On Thursday, January 22nd the President of the ECB, Mario Draghi, announced that the programme of buying assets worth EUR60 Billion (USD67 Billion) per month from March 2015 through to September 2016 was simply creating the framework within which growth potential can be realised.
Draghi was pointing to the fact that the key ingredient for economic growth to expand is confidence.
That does not require ever more state spending which racks up higher national debt or higher taxation and regulation. These factors have a habit of crowding out or frightening off the private sector.
It has been empirically proven that no party can waste capital more effectively that the sovereign state. It is far too easy for the state to be expanded, and yet too many politicians, be they local, national or even supra-national cannot resist tinkering with the economic levers and have a reluctance to relinquish control.
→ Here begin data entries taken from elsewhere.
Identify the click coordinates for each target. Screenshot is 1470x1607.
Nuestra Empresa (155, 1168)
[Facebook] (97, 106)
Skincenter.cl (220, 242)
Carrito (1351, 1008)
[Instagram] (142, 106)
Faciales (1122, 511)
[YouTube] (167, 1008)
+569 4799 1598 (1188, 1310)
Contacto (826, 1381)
In short, the QE programme in the Eurozone will become an expensive failure if several national governments do not take this opportunity to implement meaningful structural reform.
QE in the United States; so different from the Eurozone.
Where the QE operated by the Federal Reserve Bank in the US worked was that it was conducted against a background in which the private sector perceived the economic environment as being pro-enterprise and conducive to investment.